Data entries
= = =

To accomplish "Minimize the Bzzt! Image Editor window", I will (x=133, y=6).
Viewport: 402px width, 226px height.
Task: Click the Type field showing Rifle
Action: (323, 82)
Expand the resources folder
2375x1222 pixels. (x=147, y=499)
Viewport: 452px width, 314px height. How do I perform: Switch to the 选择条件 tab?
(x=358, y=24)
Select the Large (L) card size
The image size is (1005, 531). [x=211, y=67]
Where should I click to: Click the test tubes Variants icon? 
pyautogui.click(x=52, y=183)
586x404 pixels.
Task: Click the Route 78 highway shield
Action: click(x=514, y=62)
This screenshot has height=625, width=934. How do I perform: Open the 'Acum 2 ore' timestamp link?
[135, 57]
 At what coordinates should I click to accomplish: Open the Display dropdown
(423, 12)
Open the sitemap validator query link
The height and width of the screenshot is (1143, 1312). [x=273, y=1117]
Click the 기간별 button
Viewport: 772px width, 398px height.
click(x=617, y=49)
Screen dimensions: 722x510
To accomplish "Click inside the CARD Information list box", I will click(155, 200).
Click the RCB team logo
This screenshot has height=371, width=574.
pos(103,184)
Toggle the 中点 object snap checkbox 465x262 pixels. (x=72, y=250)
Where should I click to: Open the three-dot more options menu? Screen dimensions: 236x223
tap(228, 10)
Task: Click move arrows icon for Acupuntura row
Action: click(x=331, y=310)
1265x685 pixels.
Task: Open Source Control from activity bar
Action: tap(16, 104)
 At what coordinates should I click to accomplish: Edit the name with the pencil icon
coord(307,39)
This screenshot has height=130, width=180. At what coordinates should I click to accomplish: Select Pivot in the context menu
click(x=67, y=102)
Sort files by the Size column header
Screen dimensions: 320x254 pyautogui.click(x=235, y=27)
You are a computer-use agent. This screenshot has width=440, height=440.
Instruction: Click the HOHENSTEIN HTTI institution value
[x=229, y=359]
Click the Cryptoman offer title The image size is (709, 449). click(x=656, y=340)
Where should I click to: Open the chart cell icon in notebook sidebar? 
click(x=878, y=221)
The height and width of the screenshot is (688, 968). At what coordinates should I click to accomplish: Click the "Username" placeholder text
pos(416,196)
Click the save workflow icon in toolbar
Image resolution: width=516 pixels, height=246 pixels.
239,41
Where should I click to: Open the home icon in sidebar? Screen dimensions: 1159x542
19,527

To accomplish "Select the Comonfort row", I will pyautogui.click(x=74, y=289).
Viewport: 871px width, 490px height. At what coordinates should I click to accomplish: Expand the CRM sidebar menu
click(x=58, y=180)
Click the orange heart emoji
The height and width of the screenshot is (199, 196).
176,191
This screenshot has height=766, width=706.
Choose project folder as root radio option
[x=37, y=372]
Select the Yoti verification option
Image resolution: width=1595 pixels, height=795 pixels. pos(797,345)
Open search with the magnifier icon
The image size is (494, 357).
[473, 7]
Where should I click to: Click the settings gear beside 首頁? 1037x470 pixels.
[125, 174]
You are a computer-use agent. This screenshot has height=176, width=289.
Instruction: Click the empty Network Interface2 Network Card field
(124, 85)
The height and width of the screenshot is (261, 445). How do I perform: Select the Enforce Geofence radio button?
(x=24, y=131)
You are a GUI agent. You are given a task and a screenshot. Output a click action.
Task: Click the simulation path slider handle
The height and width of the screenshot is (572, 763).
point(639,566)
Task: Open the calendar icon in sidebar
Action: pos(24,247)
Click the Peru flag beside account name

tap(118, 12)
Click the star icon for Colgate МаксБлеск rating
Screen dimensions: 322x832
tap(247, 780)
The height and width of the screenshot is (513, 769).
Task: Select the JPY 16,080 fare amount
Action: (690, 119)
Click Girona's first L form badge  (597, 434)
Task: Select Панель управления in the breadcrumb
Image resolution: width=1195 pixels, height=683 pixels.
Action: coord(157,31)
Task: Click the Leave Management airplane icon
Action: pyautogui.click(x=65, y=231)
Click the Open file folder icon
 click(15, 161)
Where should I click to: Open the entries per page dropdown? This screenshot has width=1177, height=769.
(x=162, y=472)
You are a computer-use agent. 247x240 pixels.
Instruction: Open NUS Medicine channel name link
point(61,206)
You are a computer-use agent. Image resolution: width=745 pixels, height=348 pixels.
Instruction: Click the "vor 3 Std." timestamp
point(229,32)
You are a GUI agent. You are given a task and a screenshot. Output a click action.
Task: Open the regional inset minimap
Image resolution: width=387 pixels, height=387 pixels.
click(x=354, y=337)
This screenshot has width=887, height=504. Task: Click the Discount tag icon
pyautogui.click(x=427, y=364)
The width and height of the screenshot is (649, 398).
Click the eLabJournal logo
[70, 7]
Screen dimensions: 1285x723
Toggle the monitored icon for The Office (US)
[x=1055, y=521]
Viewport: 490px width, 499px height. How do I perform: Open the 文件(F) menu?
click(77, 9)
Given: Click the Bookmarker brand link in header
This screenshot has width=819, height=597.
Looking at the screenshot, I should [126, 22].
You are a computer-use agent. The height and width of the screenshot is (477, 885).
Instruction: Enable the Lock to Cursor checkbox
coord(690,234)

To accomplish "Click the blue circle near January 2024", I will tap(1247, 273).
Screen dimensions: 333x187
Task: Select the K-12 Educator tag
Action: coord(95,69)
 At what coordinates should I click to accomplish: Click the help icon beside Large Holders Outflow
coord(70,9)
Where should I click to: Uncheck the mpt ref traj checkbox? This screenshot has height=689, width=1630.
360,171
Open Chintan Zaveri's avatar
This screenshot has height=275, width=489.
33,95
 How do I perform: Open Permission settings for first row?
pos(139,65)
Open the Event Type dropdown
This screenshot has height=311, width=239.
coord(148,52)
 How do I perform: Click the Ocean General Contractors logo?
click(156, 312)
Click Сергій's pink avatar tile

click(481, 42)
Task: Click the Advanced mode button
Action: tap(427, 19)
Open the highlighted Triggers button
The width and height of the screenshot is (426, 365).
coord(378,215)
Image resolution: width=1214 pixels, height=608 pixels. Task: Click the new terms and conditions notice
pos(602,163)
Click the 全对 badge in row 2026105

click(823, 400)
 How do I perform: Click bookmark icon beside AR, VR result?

= = =

Rewrite these lines as a JSON list of strings, one string for each line, leaving out blank lines.

Exercise response:
[
  "To accomplish \"Minimize the Bzzt! Image Editor window\", I will (x=133, y=6).",
  "Viewport: 402px width, 226px height.",
  "Task: Click the Type field showing Rifle",
  "Action: (323, 82)",
  "Expand the resources folder",
  "2375x1222 pixels. (x=147, y=499)",
  "Viewport: 452px width, 314px height. How do I perform: Switch to the 选择条件 tab?",
  "(x=358, y=24)",
  "Select the Large (L) card size",
  "The image size is (1005, 531). [x=211, y=67]",
  "Where should I click to: Click the test tubes Variants icon? ",
  "pyautogui.click(x=52, y=183)",
  "586x404 pixels.",
  "Task: Click the Route 78 highway shield",
  "Action: click(x=514, y=62)",
  "This screenshot has height=625, width=934. How do I perform: Open the 'Acum 2 ore' timestamp link?",
  "[135, 57]",
  " At what coordinates should I click to accomplish: Open the Display dropdown",
  "(423, 12)",
  "Open the sitemap validator query link",
  "The height and width of the screenshot is (1143, 1312). [x=273, y=1117]",
  "Click the 기간별 button",
  "Viewport: 772px width, 398px height.",
  "click(x=617, y=49)",
  "Screen dimensions: 722x510",
  "To accomplish \"Click inside the CARD Information list box\", I will click(155, 200).",
  "Click the RCB team logo",
  "This screenshot has height=371, width=574.",
  "pos(103,184)",
  "Toggle the 中点 object snap checkbox 465x262 pixels. (x=72, y=250)",
  "Where should I click to: Open the three-dot more options menu? Screen dimensions: 236x223",
  "tap(228, 10)",
  "Task: Click move arrows icon for Acupuntura row",
  "Action: click(x=331, y=310)",
  "1265x685 pixels.",
  "Task: Open Source Control from activity bar",
  "Action: tap(16, 104)",
  " At what coordinates should I click to accomplish: Edit the name with the pencil icon",
  "coord(307,39)",
  "This screenshot has height=130, width=180. At what coordinates should I click to accomplish: Select Pivot in the context menu",
  "click(x=67, y=102)",
  "Sort files by the Size column header",
  "Screen dimensions: 320x254 pyautogui.click(x=235, y=27)",
  "You are a computer-use agent. This screenshot has width=440, height=440.",
  "Instruction: Click the HOHENSTEIN HTTI institution value",
  "[x=229, y=359]",
  "Click the Cryptoman offer title The image size is (709, 449). click(x=656, y=340)",
  "Where should I click to: Open the chart cell icon in notebook sidebar? ",
  "click(x=878, y=221)",
  "The height and width of the screenshot is (688, 968). At what coordinates should I click to accomplish: Click the \"Username\" placeholder text",
  "pos(416,196)",
  "Click the save workflow icon in toolbar",
  "Image resolution: width=516 pixels, height=246 pixels.",
  "239,41",
  "Where should I click to: Open the home icon in sidebar? Screen dimensions: 1159x542",
  "19,527",
  "To accomplish \"Select the Comonfort row\", I will pyautogui.click(x=74, y=289).",
  "Viewport: 871px width, 490px height. At what coordinates should I click to accomplish: Expand the CRM sidebar menu",
  "click(x=58, y=180)",
  "Click the orange heart emoji",
  "The height and width of the screenshot is (199, 196).",
  "176,191",
  "This screenshot has height=766, width=706.",
  "Choose project folder as root radio option",
  "[x=37, y=372]",
  "Select the Yoti verification option",
  "Image resolution: width=1595 pixels, height=795 pixels. pos(797,345)",
  "Open search with the magnifier icon",
  "The image size is (494, 357).",
  "[473, 7]",
  "Where should I click to: Click the settings gear beside 首頁? 1037x470 pixels.",
  "[125, 174]",
  "You are a computer-use agent. This screenshot has height=176, width=289.",
  "Instruction: Click the empty Network Interface2 Network Card field",
  "(124, 85)",
  "The height and width of the screenshot is (261, 445). How do I perform: Select the Enforce Geofence radio button?",
  "(x=24, y=131)",
  "You are a GUI agent. You are given a task and a screenshot. Output a click action.",
  "Task: Click the simulation path slider handle",
  "The height and width of the screenshot is (572, 763).",
  "point(639,566)",
  "Task: Open the calendar icon in sidebar",
  "Action: pos(24,247)",
  "Click the Peru flag beside account name",
  "tap(118, 12)",
  "Click the star icon for Colgate МаксБлеск rating",
  "Screen dimensions: 322x832",
  "tap(247, 780)",
  "The height and width of the screenshot is (513, 769).",
  "Task: Select the JPY 16,080 fare amount",
  "Action: (690, 119)",
  "Click Girona's first L form badge  (597, 434)",
  "Task: Select Панель управления in the breadcrumb",
  "Image resolution: width=1195 pixels, height=683 pixels.",
  "Action: coord(157,31)",
  "Task: Click the Leave Management airplane icon",
  "Action: pyautogui.click(x=65, y=231)",
  "Click the Open file folder icon",
  " click(15, 161)",
  "Where should I click to: Open the entries per page dropdown? This screenshot has width=1177, height=769.",
  "(x=162, y=472)",
  "You are a computer-use agent. 247x240 pixels.",
  "Instruction: Open NUS Medicine channel name link",
  "point(61,206)",
  "You are a computer-use agent. Image resolution: width=745 pixels, height=348 pixels.",
  "Instruction: Click the \"vor 3 Std.\" timestamp",
  "point(229,32)",
  "You are a GUI agent. You are given a task and a screenshot. Output a click action.",
  "Task: Open the regional inset minimap",
  "Image resolution: width=387 pixels, height=387 pixels.",
  "click(x=354, y=337)",
  "This screenshot has width=887, height=504. Task: Click the Discount tag icon",
  "pyautogui.click(x=427, y=364)",
  "The width and height of the screenshot is (649, 398).",
  "Click the eLabJournal logo",
  "[70, 7]",
  "Screen dimensions: 1285x723",
  "Toggle the monitored icon for The Office (US)",
  "[x=1055, y=521]",
  "Viewport: 490px width, 499px height. How do I perform: Open the 文件(F) menu?",
  "click(77, 9)",
  "Given: Click the Bookmarker brand link in header",
  "This screenshot has width=819, height=597.",
  "Looking at the screenshot, I should [126, 22].",
  "You are a computer-use agent. The height and width of the screenshot is (477, 885).",
  "Instruction: Enable the Lock to Cursor checkbox",
  "coord(690,234)",
  "To accomplish \"Click the blue circle near January 2024\", I will tap(1247, 273).",
  "Screen dimensions: 333x187",
  "Task: Select the K-12 Educator tag",
  "Action: coord(95,69)",
  " At what coordinates should I click to accomplish: Click the help icon beside Large Holders Outflow",
  "coord(70,9)",
  "Where should I click to: Uncheck the mpt ref traj checkbox? This screenshot has height=689, width=1630.",
  "360,171",
  "Open Chintan Zaveri's avatar",
  "This screenshot has height=275, width=489.",
  "33,95",
  " How do I perform: Open Permission settings for first row?",
  "pos(139,65)",
  "Open the Event Type dropdown",
  "This screenshot has height=311, width=239.",
  "coord(148,52)",
  " How do I perform: Click the Ocean General Contractors logo?",
  "click(156, 312)",
  "Click Сергій's pink avatar tile",
  "click(481, 42)",
  "Task: Click the Advanced mode button",
  "Action: tap(427, 19)",
  "Open the highlighted Triggers button",
  "The width and height of the screenshot is (426, 365).",
  "coord(378,215)",
  "Image resolution: width=1214 pixels, height=608 pixels. Task: Click the new terms and conditions notice",
  "pos(602,163)",
  "Click the 全对 badge in row 2026105",
  "click(823, 400)",
  " How do I perform: Click bookmark icon beside AR, VR result?"
]